=== BRIEF A ===
In the banking article below, list the ways the opening sentence says a geometric object can be changed.

=== SUPPLIED TEXT ===
May 2, 2019, Economist

 
 


To a mathematician, a transformation is what happens when a geometric object is shifted in space, resized, reflected or rotated. Bankers, too, are in the business of transformation, but it is money they move, and not just through space but through time. They take short-term deposits from savers and give them out to borrowers for longer terms; pool assets to reduce risk and sell them on to investors; and—most mysteriously to outsiders—turn the credit they extend into assets that can be lent out again.

All this keeps the economy ticking. But ordinary people are sometimes neglected. The high-street banks’ networks of branches and atms, and the government guarantees that back the money in their accounts, have kept customers coming anyway. In many countries, including Britain, banks concentrate a lot of their effort on their big corporate borrowers, says Kevin Travis of Novantas. “It’s revealing that leading high-street banks are generally described as the ‘big lenders’.”

Switching banks is rare. According to Novantas, only 8% of American customers switch bank in a given year, even though moving state often means moving bank. In Britain, where bank licences are national, only 4% do. Low churn is often cited as evidence that customers are satisfied, but it would be more accurate to say that they cannot envisage anything better, says Jason Bates of 11:fs, a British banking-technology consultancy. “People would have said they were satisfied with taxis until Uber came along. Then all of a sudden they didn’t want to stand on a street corner holding their hand out in the rain.”

=== BRIEF B ===
Filter the records that follow, keeping every line that contains the string "screenshot".

=== Interface element records ===
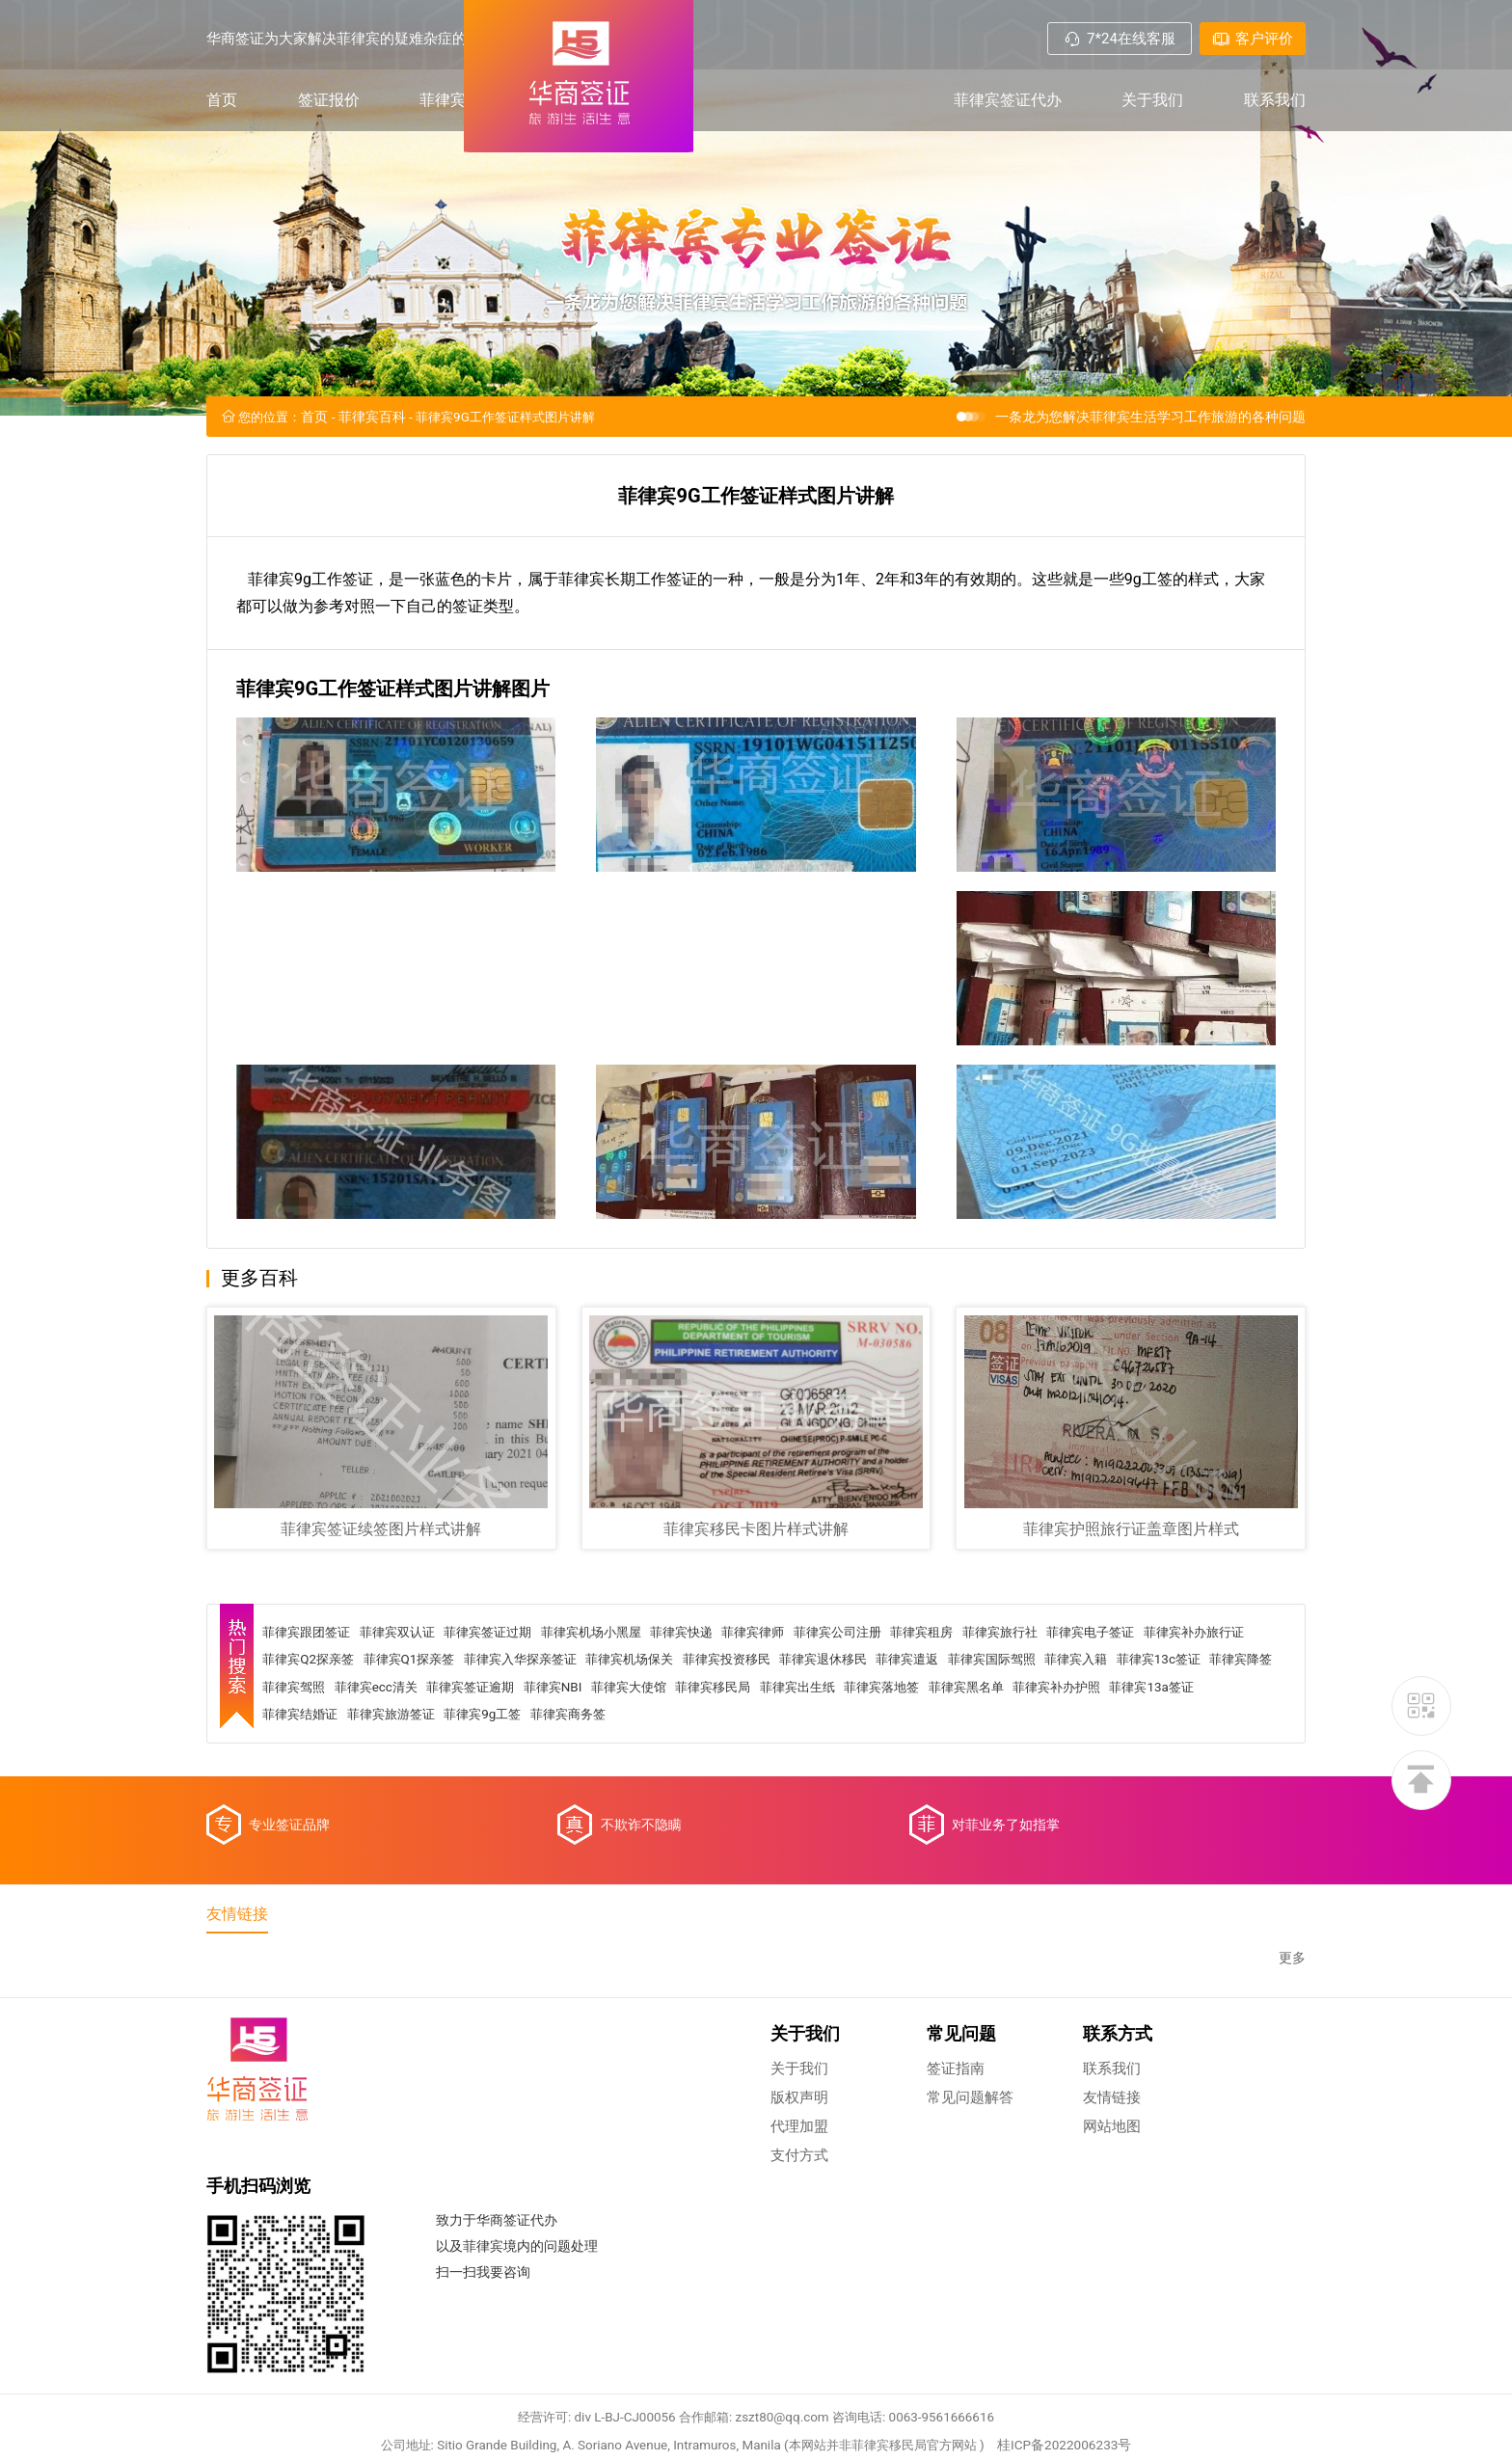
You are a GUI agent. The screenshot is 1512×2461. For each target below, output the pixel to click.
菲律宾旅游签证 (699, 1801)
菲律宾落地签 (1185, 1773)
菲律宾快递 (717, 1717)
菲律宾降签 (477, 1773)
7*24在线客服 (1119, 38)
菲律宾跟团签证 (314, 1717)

=== FULL ANSWER A ===
- Shifted in space
- Resized
- Reflected
- Rotated

=== FULL ANSWER B ===
You are a GUI agent. The screenshot is 1512×2461. For each target below, output the pixel to click.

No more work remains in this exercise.